TASK TO COMPLETE:
Please collect each line below that contains the string "axis" and copy those lines out.

[[ DATA SUPPLIED, beginning ]]

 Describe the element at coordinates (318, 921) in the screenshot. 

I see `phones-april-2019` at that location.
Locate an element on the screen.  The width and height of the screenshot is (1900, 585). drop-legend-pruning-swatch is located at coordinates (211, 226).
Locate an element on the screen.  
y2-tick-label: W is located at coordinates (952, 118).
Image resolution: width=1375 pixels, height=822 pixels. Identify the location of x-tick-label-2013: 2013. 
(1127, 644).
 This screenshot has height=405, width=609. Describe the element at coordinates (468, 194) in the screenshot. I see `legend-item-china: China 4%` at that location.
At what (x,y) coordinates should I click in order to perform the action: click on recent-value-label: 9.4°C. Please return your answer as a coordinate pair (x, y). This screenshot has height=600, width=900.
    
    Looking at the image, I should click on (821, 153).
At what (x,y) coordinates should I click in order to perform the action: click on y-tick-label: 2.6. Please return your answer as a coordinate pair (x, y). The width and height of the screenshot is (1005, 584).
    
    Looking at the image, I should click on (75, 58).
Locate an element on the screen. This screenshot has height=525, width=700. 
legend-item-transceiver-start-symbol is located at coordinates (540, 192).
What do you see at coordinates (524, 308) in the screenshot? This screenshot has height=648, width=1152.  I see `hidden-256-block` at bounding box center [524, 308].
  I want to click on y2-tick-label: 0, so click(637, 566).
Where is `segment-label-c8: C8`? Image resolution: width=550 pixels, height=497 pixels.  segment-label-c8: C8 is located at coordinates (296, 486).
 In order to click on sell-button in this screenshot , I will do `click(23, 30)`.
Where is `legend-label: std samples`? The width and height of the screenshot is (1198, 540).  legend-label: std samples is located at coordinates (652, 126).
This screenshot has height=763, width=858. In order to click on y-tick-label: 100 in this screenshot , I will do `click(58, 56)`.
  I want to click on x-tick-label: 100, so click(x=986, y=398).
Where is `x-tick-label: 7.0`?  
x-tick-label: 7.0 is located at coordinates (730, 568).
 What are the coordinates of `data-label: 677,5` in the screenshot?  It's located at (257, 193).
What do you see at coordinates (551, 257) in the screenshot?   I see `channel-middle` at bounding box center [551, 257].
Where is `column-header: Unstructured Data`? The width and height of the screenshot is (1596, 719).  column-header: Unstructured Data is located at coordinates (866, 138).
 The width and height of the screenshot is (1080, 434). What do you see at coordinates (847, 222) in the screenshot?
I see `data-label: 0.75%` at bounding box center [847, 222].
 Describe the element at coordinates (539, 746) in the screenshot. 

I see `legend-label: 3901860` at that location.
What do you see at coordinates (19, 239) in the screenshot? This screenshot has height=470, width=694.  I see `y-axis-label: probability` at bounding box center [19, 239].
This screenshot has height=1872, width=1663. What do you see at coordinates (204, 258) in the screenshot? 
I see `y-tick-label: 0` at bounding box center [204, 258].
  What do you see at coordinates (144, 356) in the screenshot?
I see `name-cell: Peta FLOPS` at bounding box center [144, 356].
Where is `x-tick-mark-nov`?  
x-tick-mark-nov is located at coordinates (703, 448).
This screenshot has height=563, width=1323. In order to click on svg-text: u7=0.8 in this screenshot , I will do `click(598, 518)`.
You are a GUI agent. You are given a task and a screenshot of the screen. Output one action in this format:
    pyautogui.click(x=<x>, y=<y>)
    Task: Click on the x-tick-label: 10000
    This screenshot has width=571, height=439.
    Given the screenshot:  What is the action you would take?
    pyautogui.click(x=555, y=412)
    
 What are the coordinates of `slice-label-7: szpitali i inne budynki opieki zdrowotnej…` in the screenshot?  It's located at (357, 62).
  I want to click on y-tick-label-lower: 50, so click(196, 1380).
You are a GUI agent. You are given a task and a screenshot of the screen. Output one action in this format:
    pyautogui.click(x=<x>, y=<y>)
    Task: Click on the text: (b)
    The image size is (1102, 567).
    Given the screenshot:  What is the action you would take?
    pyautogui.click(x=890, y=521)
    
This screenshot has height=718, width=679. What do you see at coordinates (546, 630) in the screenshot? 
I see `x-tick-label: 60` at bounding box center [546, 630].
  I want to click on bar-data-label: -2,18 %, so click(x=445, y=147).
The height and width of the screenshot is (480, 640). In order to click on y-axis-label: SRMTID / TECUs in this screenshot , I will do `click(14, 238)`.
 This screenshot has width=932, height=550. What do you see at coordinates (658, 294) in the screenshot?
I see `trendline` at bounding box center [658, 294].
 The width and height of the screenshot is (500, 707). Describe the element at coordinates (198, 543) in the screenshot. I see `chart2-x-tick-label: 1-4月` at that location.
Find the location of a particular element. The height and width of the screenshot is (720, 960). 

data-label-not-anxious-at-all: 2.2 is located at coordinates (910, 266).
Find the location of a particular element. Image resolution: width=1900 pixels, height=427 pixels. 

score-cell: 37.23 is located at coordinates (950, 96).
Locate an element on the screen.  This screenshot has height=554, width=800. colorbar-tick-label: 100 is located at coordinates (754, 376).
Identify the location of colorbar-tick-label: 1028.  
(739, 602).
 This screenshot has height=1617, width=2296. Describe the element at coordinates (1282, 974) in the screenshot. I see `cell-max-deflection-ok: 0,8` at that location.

[[ DATA SUPPLIED, end ]]

ANSWER SECTION:
What do you see at coordinates (19, 239) in the screenshot? This screenshot has height=470, width=694.  I see `y-axis-label: probability` at bounding box center [19, 239].
The height and width of the screenshot is (480, 640). In order to click on y-axis-label: SRMTID / TECUs in this screenshot , I will do `click(14, 238)`.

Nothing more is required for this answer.